Вместе с тем консервативные тенденции довольно скоро начали одерживать верх, идеологический курс все увереннее разворачивался в эту сторону. На официальном уровне это проявлялось в оценке личности Сталина и сталинского наследия. Постепенно стали исчезать упоминания о ХХ съезде, медленнее пошел процесс реабилитации репрессированных, упоминать о них в официальной прессе было запрещено вообще. Знаковым моментом в этом смысле стало празднование 20-летия Победы 9 мая 1965 г. Празднику был придан официальный и исключительно торжественный статус, учреждена специальная юбилейная медаль, прошло торжественное заседание.

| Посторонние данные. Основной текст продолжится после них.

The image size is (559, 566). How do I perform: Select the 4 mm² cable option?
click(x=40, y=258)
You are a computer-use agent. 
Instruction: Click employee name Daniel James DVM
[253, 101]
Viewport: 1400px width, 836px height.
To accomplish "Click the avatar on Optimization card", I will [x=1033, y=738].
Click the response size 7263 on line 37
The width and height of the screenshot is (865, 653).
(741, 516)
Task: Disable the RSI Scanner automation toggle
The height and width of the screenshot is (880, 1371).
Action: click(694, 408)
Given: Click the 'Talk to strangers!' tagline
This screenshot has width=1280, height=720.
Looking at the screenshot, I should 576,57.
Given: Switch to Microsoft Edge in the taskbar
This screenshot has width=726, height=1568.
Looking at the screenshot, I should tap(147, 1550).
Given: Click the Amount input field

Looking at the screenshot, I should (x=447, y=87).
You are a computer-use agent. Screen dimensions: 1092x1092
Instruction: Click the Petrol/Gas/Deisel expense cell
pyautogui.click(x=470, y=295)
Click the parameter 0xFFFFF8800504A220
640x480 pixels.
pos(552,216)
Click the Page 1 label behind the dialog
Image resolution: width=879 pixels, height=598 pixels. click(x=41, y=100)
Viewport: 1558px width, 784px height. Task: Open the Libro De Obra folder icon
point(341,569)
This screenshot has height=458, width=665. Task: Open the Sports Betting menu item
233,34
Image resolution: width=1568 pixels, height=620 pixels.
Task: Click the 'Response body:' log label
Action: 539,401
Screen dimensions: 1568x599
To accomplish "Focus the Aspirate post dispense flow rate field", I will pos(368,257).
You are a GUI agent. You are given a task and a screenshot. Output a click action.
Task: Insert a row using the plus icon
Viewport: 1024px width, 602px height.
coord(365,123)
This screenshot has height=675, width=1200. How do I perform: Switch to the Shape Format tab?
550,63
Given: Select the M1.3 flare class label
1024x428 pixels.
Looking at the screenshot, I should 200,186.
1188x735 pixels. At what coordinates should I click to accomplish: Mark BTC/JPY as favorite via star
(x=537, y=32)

В докладе Брежнева впервые после ХХ съезда было сказано о вкладе Сталина в победу над фашистской Германией. Эти слова буквально утонули в аплодисментах собравшихся. Окончательный поворот к “неосталинизму” сверху ожидался многими на ХХIII съезде партии в марте 1966 г., которого, однако, не произошло. Брежнев занял половинчатую позицию, что по сути означало прекращение критики “культа” и вело к процветанию его уродливых идеологических рецидивов, делало невозможным сколько-нибудь существенные системные изменения в жизни общества. Против прямой и официальной реабилитации Сталина возражали и руководители некоторых зарубежных компартий, которые только что с трудом разъяснили своим коммунистам весь вред его политической линии. Известную роль в этой обстановке, по всей видимости, сыграло письмо в адрес партийно-политического руководства против “наметившийся частичной или косвенной реабилитации Сталина”, подписанное 25 выдающимися деятелями науки и культуры, среди которых были академики Л.Арцимович, П.Капица, А.Сахаров, И.Тамм и др.

Первым проявлением собственно брежневского курса, который сочетал в себе идеологический догматизм с жестким подавлением инакомыслия, стало в 1965—1966 гг. дело писателей А.Синявского и Ю.Даниэля, которые опубликовали за границей под псевдонимами свои литературные произведения, квалифицированные органами КГБ как “антисоветские”. “Дело” раскручивалось по новому сценарию: политические преследования велись открыто, сопровождались пропагандистской шумихой, писателей судили открытым судом. В защиту осужденных были направлены письма в адрес Президиума Верховного Совета, XXIII съезда партии, что стало характерной для этого времени формой политического протеста. “Подписантами” в данном случае были литераторы К.Чуковский, И.Эренбург, В.Шкловский, А.Арбузов, артист Р.Плятт и др. Следствием дела Синявского — Даниэля стало расширение законодательной базы для преследования за политические преступления, ужесточения цензуры и идеологического контроля. Законодательной базой преследования инакомыслия стали статьи УК РСФСР 190(1), 190(2) и 190(3), согласно которым преследования предусматривались “за распространение клеветнических измышлений, порочащих советское государство и общественный строй”.